Captain Lawrence Irvine

Captain Lawrence Irvine of Bridge of Walls was one of the few Shetlanders to enter the West Indies Trade in the late 1700’s, a trade based on the slave economy. Delving into the archives we learn more of his life, the portrayal of his achievements, and the Shetland connection to the systematic cruelty that stretched across continents, oceans, and generations.

On the sixteenth of August 1777 a Shetland sailor made his will. Lawrence Irvine had left the sea and established himself as a wine merchant in London. He’d done well for himself, well enough to offer five hundred pounds each to his youngest sons. Further down the document, among the neat but sometimes difficult chancery script there’s a reference to a “gold watch gold medal and a silver cup.” The cup is important. One wonders, did Lawrence think back to his life of adventure when those words were written.

It isn’t entirely clear when Lawrence Irvine was born - he died in 1778 - but it was in Shetland, Bridge of Walls, son to a John Irvine. He retained some sort of legendary status among Shetlanders for a time. Enough for the antiquarian Gilbert Goudie to make a note about him. The source was Lawrence’ distant relative Duncan Irvine, then holder of cup, in Edinburgh.

We’re lucky that Gilbert Goudie bothered, for his note fills in details the will doesn’t offer up. Lawrence started making a living in the West India trade. A brother, Duncan, seems to have established himself south earlier. The Irvines may have had enough resources or contacts to place Lawrence in a ship. He made himself useful. Gilbert Goudie says he was able to take command of a ship when almost all the crew were lost. A grateful underwriter awarded him a gold medal.

The West Indies trade was inherently dangerous, as seafaring invariably was in those days. A few Shetlanders found positions in it. Captain Bruce, who came from the defunct Breiwick branch of the Shetland Bruces was another one. It was a lucrative trade, the slave economy products of sugar, rum, coffee, and some lesser known ones like indigo, made money, lots of money. Lawrence Irvine was brave, resourceful, and not at all afraid of a fight. It was just as well, as the frequent European wars made prey of the civilian ships. In 1758 he was captain of the Lyon.


Whitehall Evening Post or London Intelligencer, August 8 - August 10, 1758


The underwriters, grateful once more, rewarded Captain Irvine with a cup. It seems to have had an adventure when it was stolen in 1763, but was back in the captain’s possession when he made his will. Lawrence Irvine was on his way. He married up, to Lydia Catherine Chamberlayne, of Maugersbury, Gloucestershire, the sister of Admiral Charles Chamberlayne. According to Gilbert Goudie, there was a portrait of the couple, allegedly by Sir Joshua Reynolds. Lawrence Irvine also acquired a literary connection, as the Chamberlaynes were relatives of Jane Austen. After Lawrence Irvine’s death, his widow moved to Bath. She gets a fleeting mention in one of Austen’s letters.

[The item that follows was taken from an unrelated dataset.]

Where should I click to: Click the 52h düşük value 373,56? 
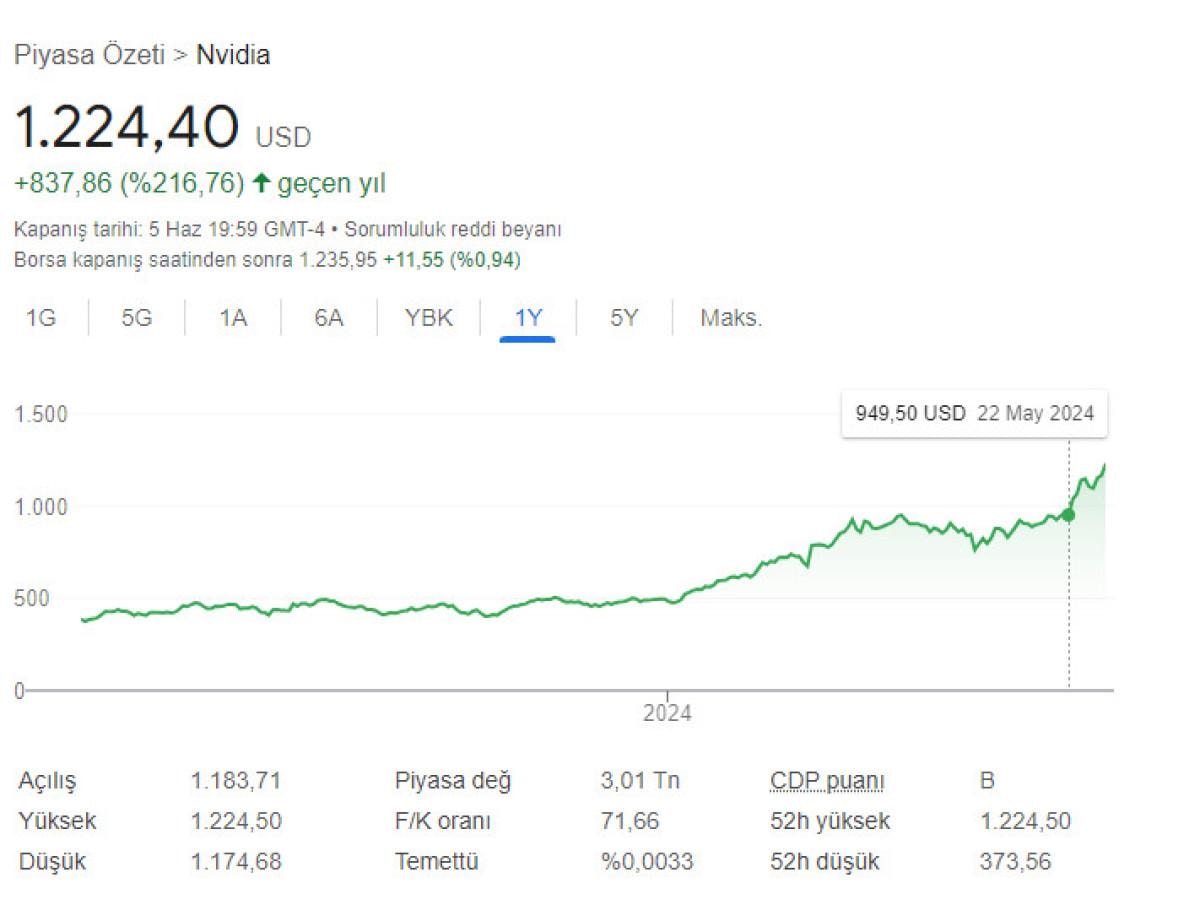pyautogui.click(x=1015, y=861)
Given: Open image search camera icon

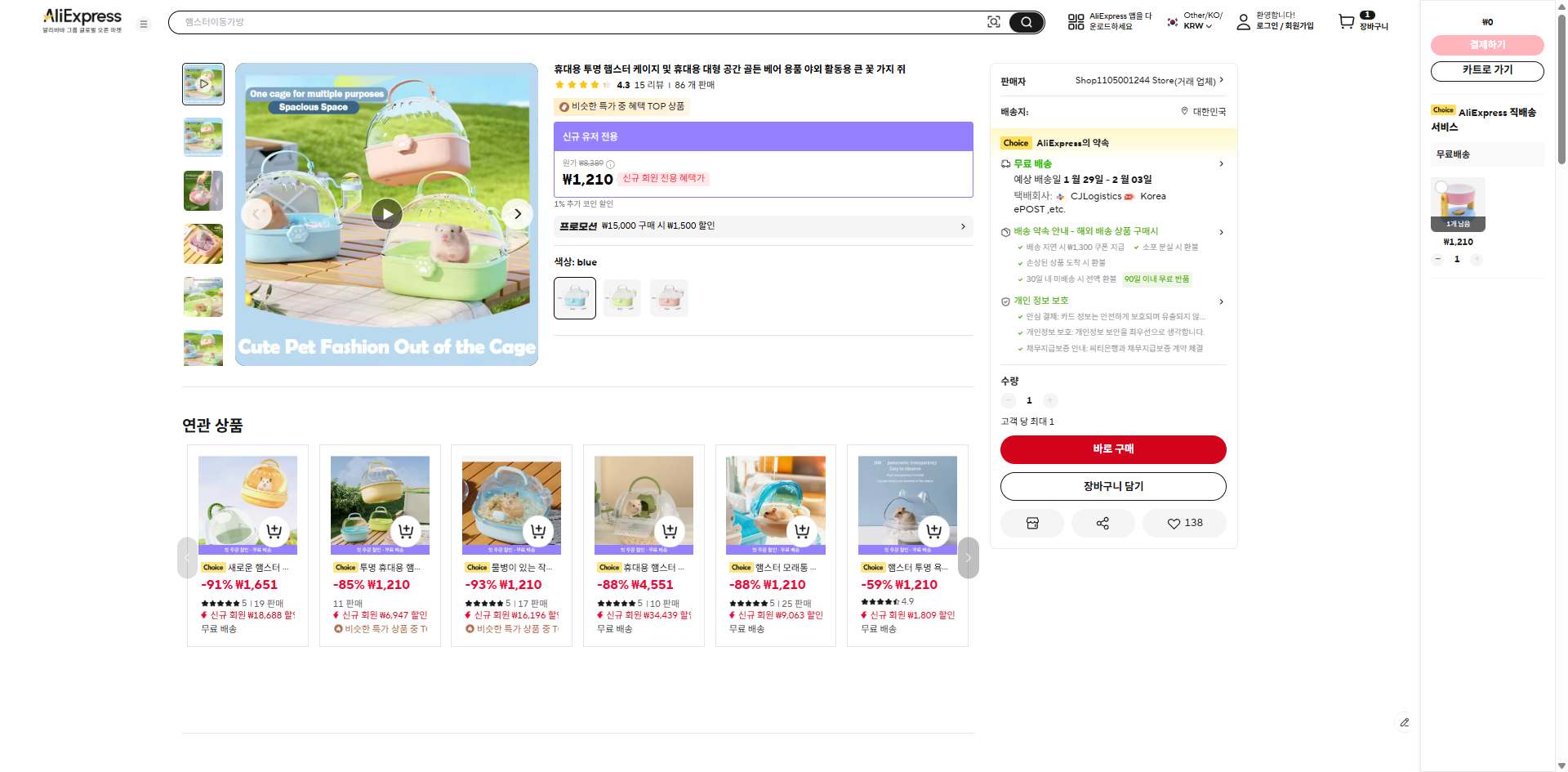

National Maritime Museum, Greenwich, 2012. The cup is 340 x 300 x 180 mm, and is the earliest the museum possesses. The inscription reads – “To CAPT. LAWRENCE IRVINE, this Cup is presented by the Underwriters, in gratefull [sic] Commemoration of his bravely Beating off a large French Privateer wch boarded his ship the Lyon in Auracabessa Harbour in Jamaica on April 12th 1758.”


All that remains of Lawrence Irvine’s various awards is the cup. The National Maritime Museum hold it, and a few years back it was on display. Certainly, it represents Lawrence Irvine’s capacity for valour, it also represents a trade rooted in utter brutality and control maintained by the extravagant use of violence. Captain Irvine would have known this and seen it. We don’t know what he thought about it, or how he justified it. It allowed him to advance in society, and unlike many white men in the West Indies of the time, his advance was at considerable risk to himself. For most people who saw the cup, then, and years afterwards, it represented heroism. In our own time, like so many things in Britain, seen and unseen, it also represents a connection with systematic cruelty that stretched across continents, oceans, and generations.